Somewhere between a concept design and practical proposal sits this stool by designer Martin Vallin, perched perpetually (yet variably) on just three of five possible points of contact.
It is in some sense a play on the principle that a three-legged stool is balanced by default, but it has pragmatic potential as well. With an actual seat on top, you could, for instance, rock it around and lean in different directions as desired.
And yet, while potentially always more stable than a four-legged chair, there is a visual imbalance that keeps the user on edge, because some portion of the piece is always off the ground, appearing precarious. Is it a bit impractical? Depends on your perspective. Some people might like it just for its “active sitting” properties, which require you to use various muscle groups to remain steady.
“Landet exhibit in the Green House, the area for up and coming designers. As part of Landets exibition I made a stool. Ideas came from the rocking chair and the milk stool. It is really nice to turn around and lean in any way just like a pilates ball! A fun stool for fun times. It stacks and looks great in clusters.”
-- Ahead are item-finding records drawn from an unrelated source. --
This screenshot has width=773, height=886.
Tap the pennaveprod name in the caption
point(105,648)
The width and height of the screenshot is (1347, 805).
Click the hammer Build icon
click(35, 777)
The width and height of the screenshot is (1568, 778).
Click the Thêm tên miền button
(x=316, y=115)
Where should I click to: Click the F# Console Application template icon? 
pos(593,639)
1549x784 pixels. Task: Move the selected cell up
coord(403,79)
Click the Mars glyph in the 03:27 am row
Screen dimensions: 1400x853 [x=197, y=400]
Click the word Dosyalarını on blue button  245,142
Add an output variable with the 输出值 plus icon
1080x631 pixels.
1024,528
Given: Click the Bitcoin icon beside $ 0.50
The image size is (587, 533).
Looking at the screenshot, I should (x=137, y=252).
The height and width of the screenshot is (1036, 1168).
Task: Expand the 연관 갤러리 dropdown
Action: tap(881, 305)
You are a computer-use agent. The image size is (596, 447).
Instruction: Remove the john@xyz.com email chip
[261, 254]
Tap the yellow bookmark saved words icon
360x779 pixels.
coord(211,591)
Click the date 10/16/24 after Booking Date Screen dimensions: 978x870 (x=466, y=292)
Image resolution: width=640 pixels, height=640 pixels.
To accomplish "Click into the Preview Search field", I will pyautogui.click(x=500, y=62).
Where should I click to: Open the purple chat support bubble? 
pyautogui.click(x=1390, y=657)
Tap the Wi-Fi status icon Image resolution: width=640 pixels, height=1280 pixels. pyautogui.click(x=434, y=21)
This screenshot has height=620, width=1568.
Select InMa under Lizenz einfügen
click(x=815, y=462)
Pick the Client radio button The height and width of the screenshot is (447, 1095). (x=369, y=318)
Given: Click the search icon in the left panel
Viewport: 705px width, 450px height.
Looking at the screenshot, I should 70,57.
Another fun piece is the Capellini Chair, which looks a bit like a nest that’s big enough for a human to sit within.
“2010 in Milan it was a prototype, from early 2011 the Secret Clubhouse is part of the collezione!” says Vallin. “It is so nice, it is really comfy and the touch and fragrant of the pine wood is wonderful!”
Martin Vallin is a Danish furniture and architectural designer who enjoys these kinds of experiments and often hides complex ideas in simple wood forms. He has exhibited this and other pieces in Stockholm and Milan.
“Master in furniture and spacial design from Denmark Design School. I like to make furniture, products, indoor and outdoor spaces and micro architecture and planing.”